TEXT BLOCK ::
--- begin ---

Kevin McLellan & Sue Nacey/Karen Lepri
Kevin McLellan: All of the collaborations in this collection, except for one, were created by playing email tag: one started by emailing a fragment, say 2-3 lines, to the co-collaborator; the co-collaborator added a few lines and/or altered information (deleted or changed words or lines, adjusted line breaks, changed word order, eliminated or added punctuation, etc ) and emailed this to the creator of the original fragment; the creator of the original fragment added a few lines and/or altered information and emailed this to the co-collaborator; and so forth and so on until both agreed that they had written through the poem. Revision occurred during and after the creation of the first draft, and through this email tag method.
What I find to be most exciting about the art of collaboration is the heightened level of individual and shared accountability (while creating the collaboration and afterward) for a creation born out of more than one imagination, and that this knowledge of accountability, a memory, exists somewhere in the mind when one also creates alone.
Karen Lepri: The collaboration process, for me, is an ideal of what I want my solitary writing process to look like. Ideally, when you are writing alone, there is more than one of you, and the rules are, you can't judge any of them--what they come up with, the direction they go, the insanity that bubbles forth--you just keep writing it. Through collaboration, you are more likely to revise via addition than subtraction, a process by which a poem grows richer not more starved, as with typical revision. There is also the strange tension between feeling more responsible for what you write, because you want to live up to or impress your collaborator, and feeling less responsible for what you write, because really no one will ever know who wrote what. In the end, that line blurs for you the poet as well. You take credit for everything and nothing--you lose the process by the process and in the end remains the poem, ready to be experienced anew even by its makers.

--- end ---

SUPPLIED INFORMATION ::
--- begin ---

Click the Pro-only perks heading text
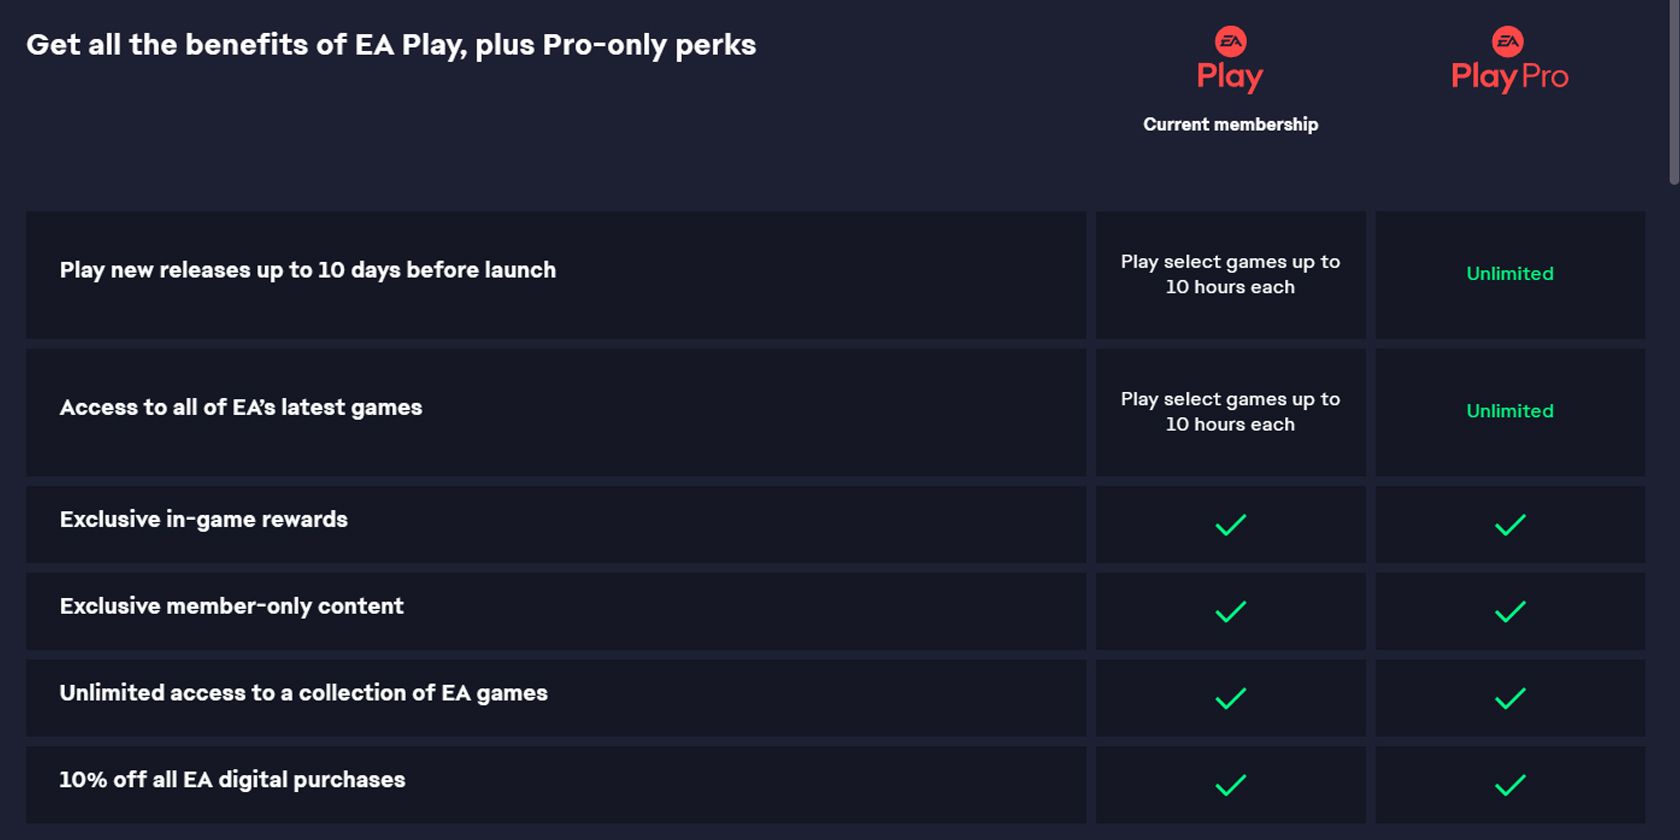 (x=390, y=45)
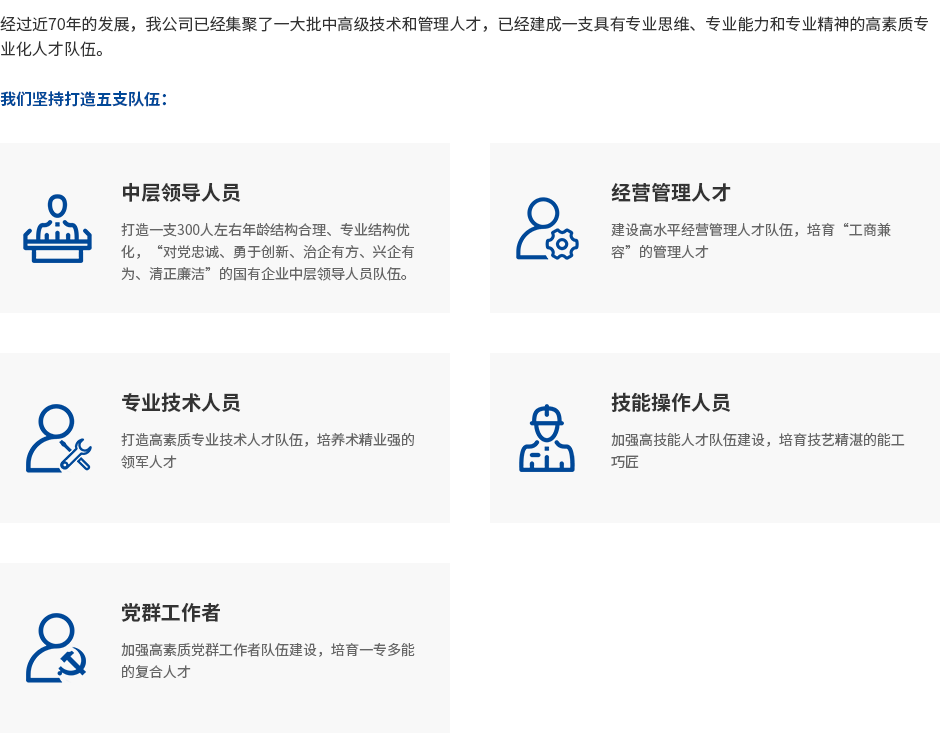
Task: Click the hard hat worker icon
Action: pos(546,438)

--- end ---

WHAT YOU NEED TO DO ::
Pick up the text on collaborative poetry writing after its last sentence and continue it.

RESULT BELOW ::
Sue Nacey: The process of collaborating was for me a process of letting go. When Kevin invited me to collaborate on a poem I was in the midst of a serious illness and writing very little. A part of me felt so cognitively impaired that I questioned my ability to do it. And at the same time, I feared the lack of complete control of the poem. Perhaps I feared the lack of control illness was creating in every aspect of my life. When Kevin first sent words for the poem my first thought was damn, I don't know what to do with this. I lived with Kevin's words for several days and then sat at the computer determined to do something. Anything. And when words came, so came a sense of peace. Writing is always about throwing oneself into the dark. With a collaboration, I couldn't possibly already know where the poem as going, what it's ultimate tone would be. All I could do was throw some lines, an image, some new sounds, out there, and trust that Kevin would catch them. Suddenly I wasn't alone in that dark, which freed me to go deeper into it. By the time the poem was finished, I could no longer tease out of it my parts and Kevin's parts. We so naturally built on each other's ideas, words, revisions, that there were no longer individual parts. And this seems to me a fundamental of poetry. Not only is it a conversation with oneself, but a conversation with our shared past, our shared human emotions. A good poem becomes part of a person, carried with them and changed. The poem is changed and the person is changed. And that was my experience with writing a poem with another person. It changed and changed within me with every unexpected turn Kevin created, and by the end every piece felt like the crucial right direction.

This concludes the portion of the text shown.